## What the exercise asks:
The line with "Screen dimensions: 1226x463" through the last line of the entries: give these again exactly, and only these, without any pictures.

## Data shown:
Segment Open

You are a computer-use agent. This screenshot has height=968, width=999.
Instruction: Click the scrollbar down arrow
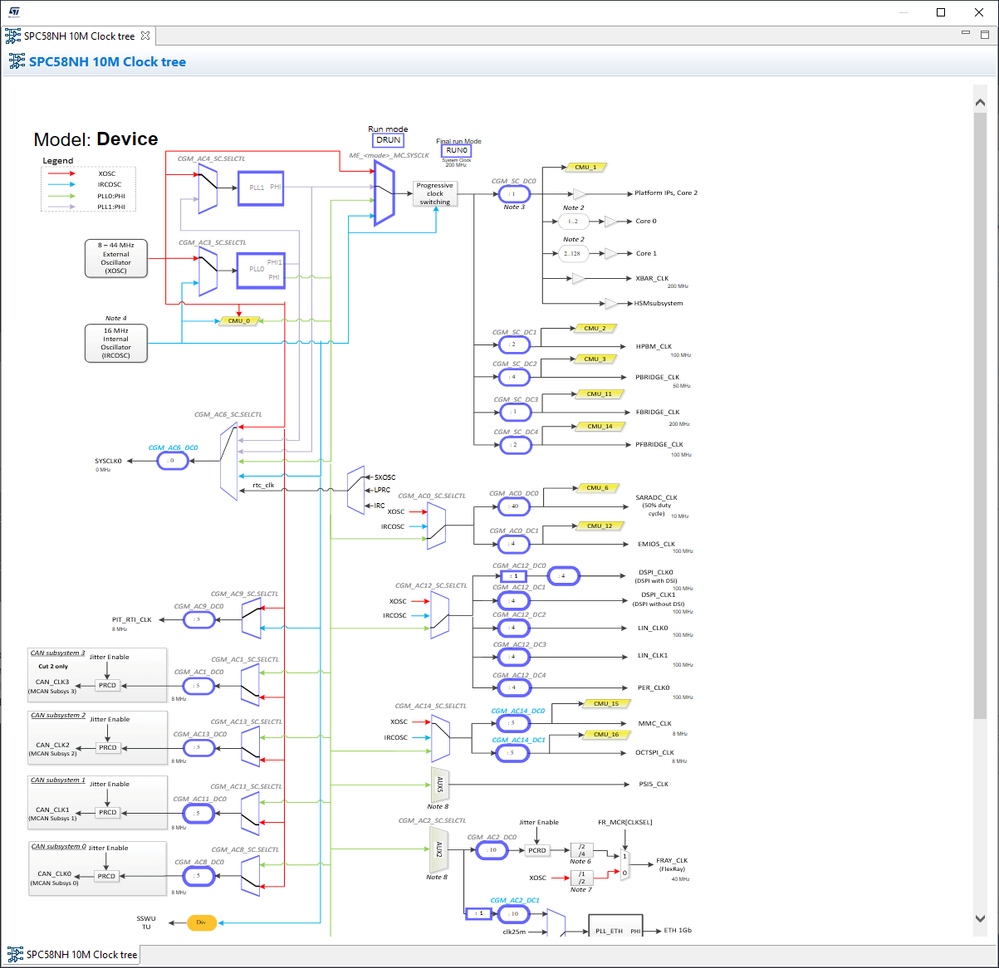point(980,919)
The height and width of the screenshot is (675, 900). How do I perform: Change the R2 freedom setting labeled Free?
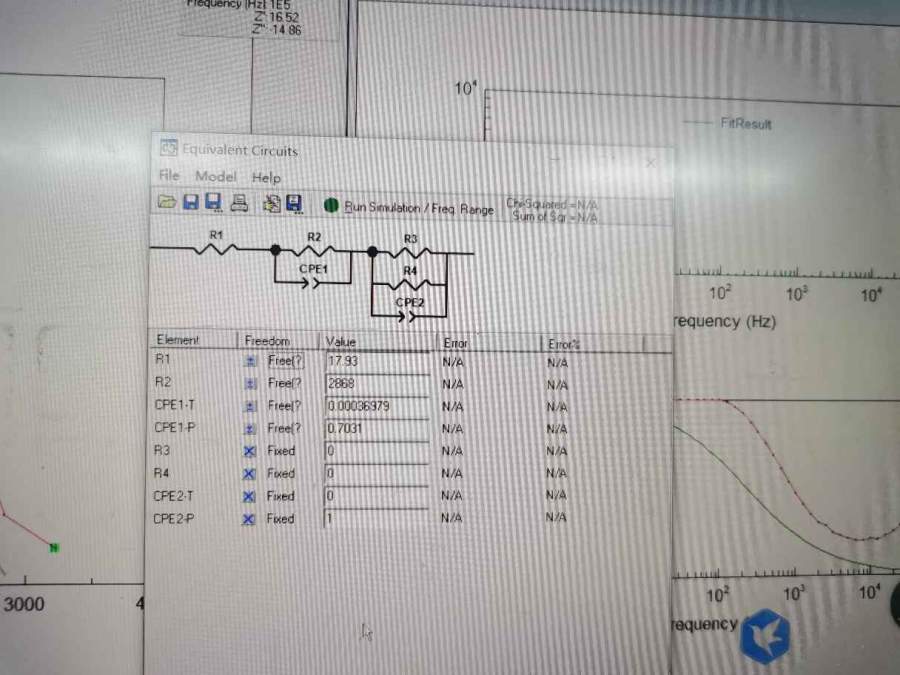pos(284,383)
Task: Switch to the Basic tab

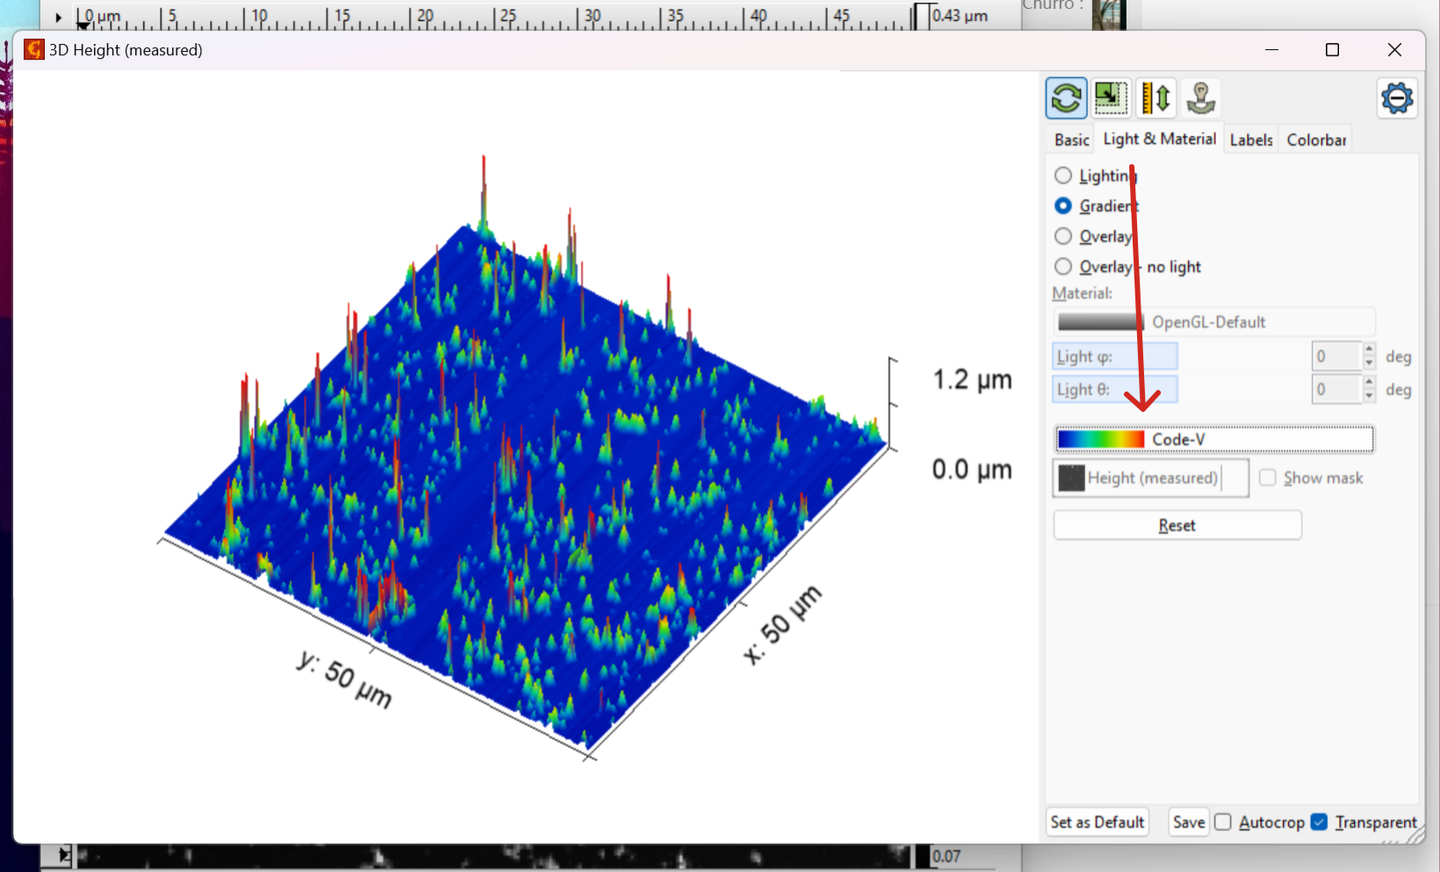Action: tap(1071, 140)
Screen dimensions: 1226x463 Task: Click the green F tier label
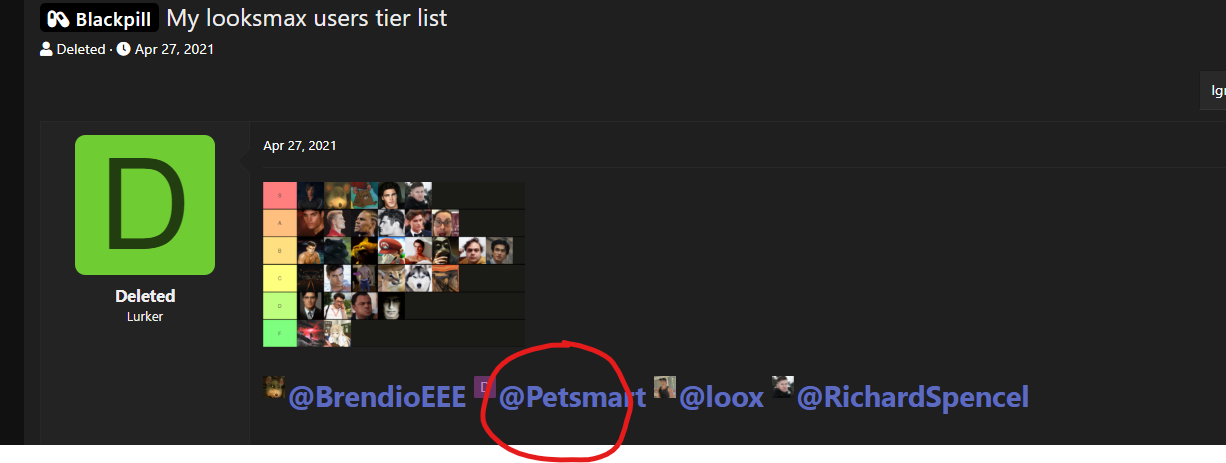coord(280,333)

Segment Closed

## Exercise solution:
Screen dimensions: 1226x463 Task: Click the green F tier label
coord(280,333)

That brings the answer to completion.